2. Create or Attach existing AmlCompute to a workspace.
3. Define data loading in a `TabularDataset`.
4. Configure AutoML using `AutoMLConfig`.
5. Use AutoMLStep
6. Train the model using AmlCompute
7. Explore the results.
8. Test the best fitted model.

## Azure Machine Learning and Pipeline SDK-specific imports

In [1]:
# import python specific libraires
import os


# import python data science libaries 
import numpy as np
import pandas as pd

# import azure specific libraries
import azureml.core
from azureml.core.experiment import Experiment
from azureml.core.workspace import Workspace
from azureml.train.automl import AutoMLConfig
from azureml.core.dataset import Dataset

from azureml.pipeline.steps import AutoMLStep

# Check core SDK version number
print("SDK version:", azureml.core.VERSION)

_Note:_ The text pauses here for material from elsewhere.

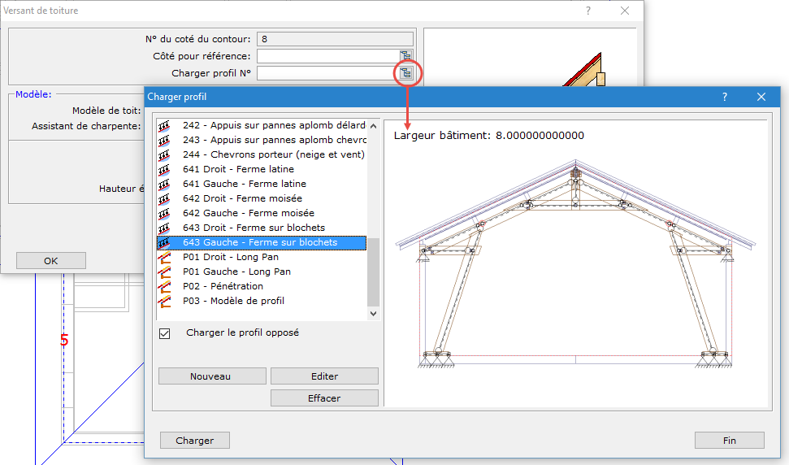Click the icon beside P01 Droit - Long Pan
Image resolution: width=789 pixels, height=465 pixels.
165,257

ModuleNotFoundError: No module named 'azureml.train'

## Initialize Workspace
Initialize a workspace object from persisted configuration. Make sure the config file is present at .\config.json

In [None]:
from azureml.core import Workspace, Experiment

vrk_ids_ws = Workspace.from_config()
vrk_ids_exp = Experiment(workspace=vrk_ids_ws, name="vrk_ids_train_exp")

print('Workspace name: ' + vrk_bank_ws.name, 
      'Azure region: ' + vrk_bank_ws.location, 
      'Subscription id: ' + vrk_bank_ws.subscription_id, 
      'Resource group: ' + vrk_bank_ws.resource_group, sep = '\n')

run = vrk_bank_exp.start_logging()

### Create or Attach an AmlCompute cluster
You will need to create a [compute target](https://docs.microsoft.com/azure/machine-learning/service/concept-azure-machine-learning-architecture#compute-target) for your run. 

In [None]:
from azureml.core.compute import ComputeTarget, AmlCompute
from azureml.core.compute_target import ComputeTargetException

# Choose a name for your CPU cluster
cpu_cluster_name = "cpucluster"

# Verify that cluster does not exist already
try:
    cpu_cluster = ComputeTarget(workspace=vrk_bank_ws, name=cpu_cluster_name)
    print('Found existing cluster, use it.')
except ComputeTargetException:
    compute_config = AmlCompute.provisioning_configuration(vm_size='STANDARD_D2_V2',
                                                           max_nodes=4)
    cpu_cluster = ComputeTarget.create(vrk_bank_ws, cpu_cluster_name, compute_config)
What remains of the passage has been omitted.